Gurobi dominates on mixed-integer-programming (MIP) benchmarks

• MIPLIB 2010: On this important new benchmark that measures the time to obtain proven optimal solutions for a set of 87 MIP models, Gurobi outperforms both CPLEX and XPRESS, whether using 1 or 12 CPU cores.
• Feasibility: In benchmark tests that measure how long it takes to find the first feasible solution to a MIP problem, Gurobi dominates the competition, finding solutions more than 3 times as fast as CPLEX on average and more than 8 times as fast as XPRESS.
• Infeasibility: Proving a MIP model has no feasible solution can be an important step in model development. Gurobi solves this problem 20% faster than CPLEX and 80% faster than XPRESS.
• Pathological: While Gurobi does not win this benchmark, Professor Mittelmann states: "This benchmark is not giving a representative impression of the relative performance of the codes". The benchmark tests are presented simply to show that even the best MIP codes can exhibit pathologically bad behavior. Because the set of tested models changes frequently, the "winners" for this benchmark are subject to change.
• MIQP: In benchmark tests that measure performance on mixed-integer programming models with quadratic objective functions, Gurobi dominates the competition, solving these models more than twice as fast on average.

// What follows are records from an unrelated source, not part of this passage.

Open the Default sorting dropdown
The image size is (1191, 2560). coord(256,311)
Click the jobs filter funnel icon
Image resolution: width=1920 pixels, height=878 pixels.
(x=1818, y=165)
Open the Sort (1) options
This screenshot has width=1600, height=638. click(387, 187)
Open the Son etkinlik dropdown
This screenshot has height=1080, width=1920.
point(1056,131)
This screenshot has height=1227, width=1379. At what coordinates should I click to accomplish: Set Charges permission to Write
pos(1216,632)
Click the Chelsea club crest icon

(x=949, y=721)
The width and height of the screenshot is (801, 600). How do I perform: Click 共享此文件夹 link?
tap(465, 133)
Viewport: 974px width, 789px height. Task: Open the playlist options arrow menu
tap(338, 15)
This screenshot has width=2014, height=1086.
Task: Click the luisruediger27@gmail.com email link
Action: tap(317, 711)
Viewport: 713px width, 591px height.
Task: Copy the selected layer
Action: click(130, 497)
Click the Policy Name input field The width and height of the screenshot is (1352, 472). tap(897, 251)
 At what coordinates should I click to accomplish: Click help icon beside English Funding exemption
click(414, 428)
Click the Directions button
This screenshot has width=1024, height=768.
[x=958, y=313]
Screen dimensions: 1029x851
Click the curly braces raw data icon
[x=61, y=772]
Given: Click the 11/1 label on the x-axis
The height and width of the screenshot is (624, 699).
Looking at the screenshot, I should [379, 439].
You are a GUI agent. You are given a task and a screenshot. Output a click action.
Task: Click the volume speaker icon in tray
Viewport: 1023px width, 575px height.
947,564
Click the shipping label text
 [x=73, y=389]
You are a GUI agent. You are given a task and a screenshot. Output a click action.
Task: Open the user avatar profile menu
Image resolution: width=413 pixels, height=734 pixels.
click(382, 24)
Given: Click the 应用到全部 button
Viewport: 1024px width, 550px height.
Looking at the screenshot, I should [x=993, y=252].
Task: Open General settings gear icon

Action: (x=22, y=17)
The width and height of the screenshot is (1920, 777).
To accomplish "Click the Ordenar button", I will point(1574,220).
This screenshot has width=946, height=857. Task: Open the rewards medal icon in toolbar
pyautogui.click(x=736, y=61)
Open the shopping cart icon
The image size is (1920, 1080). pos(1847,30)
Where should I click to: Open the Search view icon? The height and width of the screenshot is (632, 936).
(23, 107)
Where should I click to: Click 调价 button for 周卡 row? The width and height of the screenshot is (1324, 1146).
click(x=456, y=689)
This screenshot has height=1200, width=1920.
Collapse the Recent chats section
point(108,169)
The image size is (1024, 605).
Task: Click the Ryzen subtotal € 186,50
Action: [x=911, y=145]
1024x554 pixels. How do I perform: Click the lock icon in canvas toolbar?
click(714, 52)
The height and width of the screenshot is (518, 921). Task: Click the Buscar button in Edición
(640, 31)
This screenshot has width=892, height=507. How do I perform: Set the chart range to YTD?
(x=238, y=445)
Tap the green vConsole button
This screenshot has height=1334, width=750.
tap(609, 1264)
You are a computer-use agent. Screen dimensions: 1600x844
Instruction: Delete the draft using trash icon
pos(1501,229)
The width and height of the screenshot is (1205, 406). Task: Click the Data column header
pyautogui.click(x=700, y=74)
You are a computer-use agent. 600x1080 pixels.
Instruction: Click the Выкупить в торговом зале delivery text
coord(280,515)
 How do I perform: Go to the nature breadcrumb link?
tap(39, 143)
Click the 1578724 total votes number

Enhancements Summary for 4.0

The Gurobi Optimizer 4.0 provides Quadratic Programming solvers, improved performance and many new features:

• New QP and MIQP solvers: New quadratic programming solvers let you to formulate and solve optimization models with convex quadratic objectives. For continuous quadratic programming (QP) problems, the new release includes primal and dual simplex QP algorithms as well as a parallel barrier QP solver. A deterministic, parallel branch-and-cut algorithm is available for solving mixed integer quadratic programming (MIQP) models. All deliver industry leading performance.
• Continued performance improvements in MIP, dual simplex, and barrier: Initial tests indicate performance speed-ups of roughly 15% for MIP, 10% for simplex, and 10% for barrier.
• Improved numerical robustness: Several improvements in numerical robustness lead to better handling of numerically difficult models when using the simplex, barrier, and MIP solvers.
• Concurrent LP: When this feature is enabled, the solver will automatically pick the best algorithm for solving a given LP model. Both deterministic and non-deterministic versions are available. The deterministic solver guarantees identical solution paths over multiple runs. The non-deterministic solver does not give this guarantee, though solution-path differences are relatively rare, and the overall performance of the non-deterministic version is superior to that of the deterministic solver.
• New delayed MIP strategy option: With this option, you can direct Gurobi to reset the MIP solution focus to improving the best feasible solution once a specified time limit or objective gap has been reached.
• Visual Studio 2010 support: On Microsoft Windows, you can now call Gurobi from the latest version of Visual Studio.
• More explicit control over floating license use in Java and .NET: You can now explicitly release a license token, rather than relying on the system garbage collector to release it for you.